Will the Network Support the Mission?
Battlefield Communication Network Requirements
The performance of wireless communications, particularly in operational battlefield conditions, can literally mean life or death. Knowing that the network assets that are deployed with the mission will satisfy the communication needs of the warfighters executing the mission is an important predictor of mission success.
How can mission commanders achieve confidence in the ability of these assets to satisfy the mission needs under expected operating conditions during battlefield communications, particularly as those needs change or the network assets are degraded or destroyed? Exercises using live assets are costly, resource-intensive and provide limited opportunities to investigate alternatives scenarios; they are also of limited value in early stages of system design. Pure constructive models often lack the realism of live exercises, and the capability to incorporate mission-critical applications directly into the models.
The current generations of live, virtual and constructive (LVC) network models provide a cost-effective solution to accurately evaluate network & application performance, and hence mission success, for complex system of system in operational environments. Thus, a commander can not only build confidence that the battlefield communication network will successfully support the mission, but also gain actionable insights into how mission dynamics (e.g., loss of a relay or a cyber threat) may impact the mission. LVC network models can also substantially reduce lifecycle costs of networks and networked applications through all the stages from design, development, test, and planning and ensure a more robust deployment capability to ensure mission success.

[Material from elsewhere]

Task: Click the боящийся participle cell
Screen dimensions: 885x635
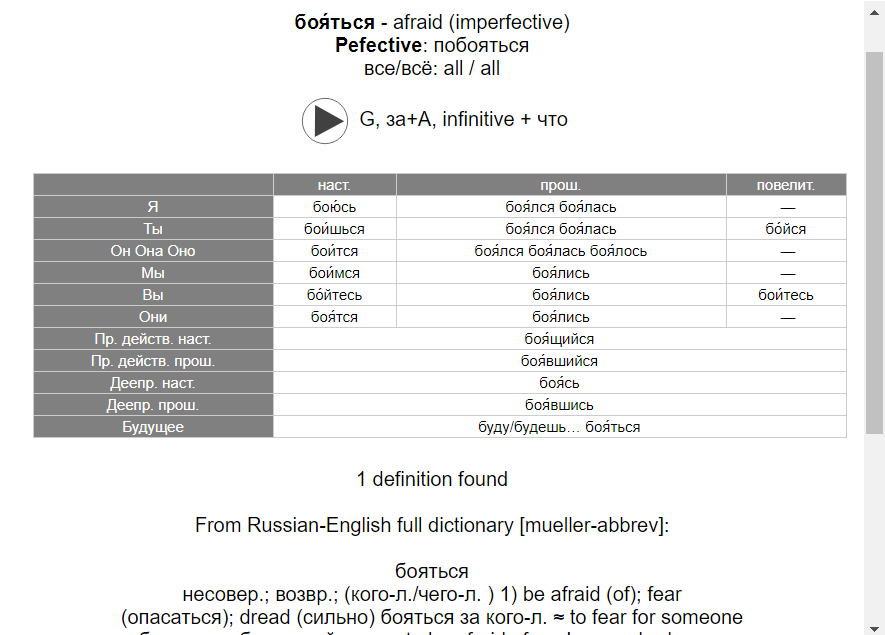Action: point(559,339)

Battlefield Communication Network Requirements
Modern military networks and networked applications impose a variety of critical requirements on the underlying communication assets. Some key issues that must typically be addressed include:
Scalability: What is the operational impact of increases in the volume or types of traffic, number of connected devices, or increased tempo (mobility, more frequent position updates) on end-end performance of my networked system? In mobile wireless networks, that are key components of tactical networks, it is well known that protocol and network performance can change abruptly in response to small changes in a number of factors including the number and size of clusters or subnets; also, radio configurations for a given network deployment may degrade application performance as the network size changes.
Diverse operational environments: Will the network deliver required performance in urban terrain when deployed across ground, air, and space-based platforms? How will the connectivity and latency be impacted as the mission moves indoors? How does the mobility profile (e.g. pitch, roll and yaw of an airborne platform) affect the network connectivity or wireless link quality in terms of its ability to support voice or full-motion video traffic? Mobile ad hoc networks must operate in many types of RF-challenged environments and the impact of such environments on the end-end performance of applications is often unpredictable.

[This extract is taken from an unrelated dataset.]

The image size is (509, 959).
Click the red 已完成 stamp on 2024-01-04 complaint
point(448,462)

Interoperability: Will applications run seamlessly across ground, air and satellite assets that potentially use different communication links? The interoperability issue is even more significant when we consider the ‘weakest link’ effect, where an application(e.g. Joint Range Extension (JRE)for situational awareness) spans heterogeneous networks and the end-to-end performance may be severely degraded because of sub-optimal behavior on an intermediate link or network.
Quality of Service: In emerging all-IP networks, all types of traffic share a common network and priority markings are used to distinguish desired levels of service, in terms of end-end delay, reliability, and message throughout. Changes in the volume of traffic of a given priority may have a significant impact on the delivery characteristics of other traffic already on the network.
Resilience to Cyber threats: Wireless networks can be harder to secure against cyber threats than a wired network. Given their typically lower bandwidth and higher control traffic they are often more susceptible to lower intensity cyber threats that may be harder to distinguish from disruptions caused by environmental factors. Understanding the operational impact of cyber threats that range from virus and worm propagation and insider attacks (e.g. route poisoning) to denial of service and jamming attacks on mission completion, is a critical issue.
Once these issues are addressed, the LVC model provides a cost-effective way to test the operational resilience of a given network deployment to a diverse set of cyber attacks. Most cyber attacked on the network can be viewed as specific communication protocols of applications or modifications to existing protocols that cause the network operation to degrade. As such, a library of models can be developed to represent different cyber attacks and cyber defense mechanisms affecting the network deployment. This make the LVC models capable of determining the impact of cyber threats on operational mission performance in a comprehensive and cost-effective manner, there for ensuring the network deployment is a success.